The Eurogroup of finance members shut Greece’s Yanis Varoufakis from a meeting in Brussels and issued a statement without him, accusing Athens of breaking off negotiations unilaterally.

“The current financial assistance arrangement with Greece will expire on June 30, 2015, as well as all agreements related to the current Greek programme,” it said, making clear its refusal of a grace period to hold the vote.

Varoufakis said the refusal to provide an extension “will certainly damage the credibility of the Eurogroup as a democratic union of partner member states”.

The euro zone finance ministers met in Brussels for what had been intended as a final negotiation for a deal.

But after they were blindsided by Tsipras’s surprise middle-of-the-night announcement that he rejected their offer and would put it to voters only after Tuesday’s deadline, one after another said all that remained to discuss was “Plan B” – how to limit the damage of default.

“We have no basis for further negotiations,” German Finance Minister Wolfgang Schaeuble said ahead of the meeting. “Clearly we can never rule out surprises with Greece, so there can always be hope. But none of my colleagues with whom I’ve already spoken see any possibilities for what we can now do.”

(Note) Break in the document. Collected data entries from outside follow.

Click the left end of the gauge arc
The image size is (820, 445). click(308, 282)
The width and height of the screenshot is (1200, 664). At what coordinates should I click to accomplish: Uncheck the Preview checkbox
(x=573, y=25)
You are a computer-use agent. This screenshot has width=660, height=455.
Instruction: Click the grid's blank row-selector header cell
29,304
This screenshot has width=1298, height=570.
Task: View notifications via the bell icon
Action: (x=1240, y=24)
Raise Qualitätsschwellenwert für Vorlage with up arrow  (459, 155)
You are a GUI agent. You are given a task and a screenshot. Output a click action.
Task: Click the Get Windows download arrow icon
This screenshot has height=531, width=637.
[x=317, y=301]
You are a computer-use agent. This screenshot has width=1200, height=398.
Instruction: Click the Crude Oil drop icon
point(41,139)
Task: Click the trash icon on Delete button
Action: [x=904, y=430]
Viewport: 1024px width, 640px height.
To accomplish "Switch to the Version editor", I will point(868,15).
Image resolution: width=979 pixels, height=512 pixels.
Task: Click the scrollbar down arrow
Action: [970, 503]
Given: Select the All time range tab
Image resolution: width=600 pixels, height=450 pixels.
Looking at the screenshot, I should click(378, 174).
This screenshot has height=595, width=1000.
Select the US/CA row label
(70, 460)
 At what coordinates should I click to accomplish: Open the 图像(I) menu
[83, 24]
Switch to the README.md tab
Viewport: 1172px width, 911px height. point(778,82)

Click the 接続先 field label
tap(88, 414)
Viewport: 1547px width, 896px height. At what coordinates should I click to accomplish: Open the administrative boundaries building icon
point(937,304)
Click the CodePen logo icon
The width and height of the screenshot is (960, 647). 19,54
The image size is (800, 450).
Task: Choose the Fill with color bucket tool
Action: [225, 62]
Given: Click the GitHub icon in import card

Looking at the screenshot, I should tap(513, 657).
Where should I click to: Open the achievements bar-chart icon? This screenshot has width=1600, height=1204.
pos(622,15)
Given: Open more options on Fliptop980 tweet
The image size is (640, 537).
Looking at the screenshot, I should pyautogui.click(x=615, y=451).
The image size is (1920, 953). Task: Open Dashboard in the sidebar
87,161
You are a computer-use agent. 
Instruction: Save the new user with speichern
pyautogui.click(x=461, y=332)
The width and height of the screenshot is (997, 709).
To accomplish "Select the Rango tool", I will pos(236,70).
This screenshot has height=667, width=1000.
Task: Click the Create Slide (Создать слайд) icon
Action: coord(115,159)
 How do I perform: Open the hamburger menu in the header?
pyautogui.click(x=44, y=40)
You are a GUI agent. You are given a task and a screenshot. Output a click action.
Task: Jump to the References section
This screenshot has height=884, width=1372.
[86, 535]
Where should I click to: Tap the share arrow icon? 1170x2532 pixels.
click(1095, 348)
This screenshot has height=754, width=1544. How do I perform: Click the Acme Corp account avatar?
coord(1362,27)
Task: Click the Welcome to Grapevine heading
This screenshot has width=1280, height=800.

Finland’s Alexander Stubb called it “potentially a very sad day, specifically for the Greek people. I think with the announcement of this referendum we’re basically closing the door for any further negotiations.”

With most Greek banks closed for the weekend, there was no sign of panic on the streets of Athens. Government officials said there was no plan to impose capital controls that would limit withdrawals.

But police tightened security around bank teller machines as lines formed at some in the darkness almost as soon as Tsipras’s early hours televised speech was finished.

The Bank of Greece said it was making “huge efforts” to ensure the machines remained stocked.

After years of going right up to the edge of default only to come up with a bandaid to kick the can down the road a few more months, Greece and the EU have come to the end of the road. Don’t expect a surprise acceptance of the terms by Tsipras at the last minute. His far left deputies in parliament are adamantly opposed to the reforms the EU is proposing, making it impossible for his party to remain in power if he does as the EU wants.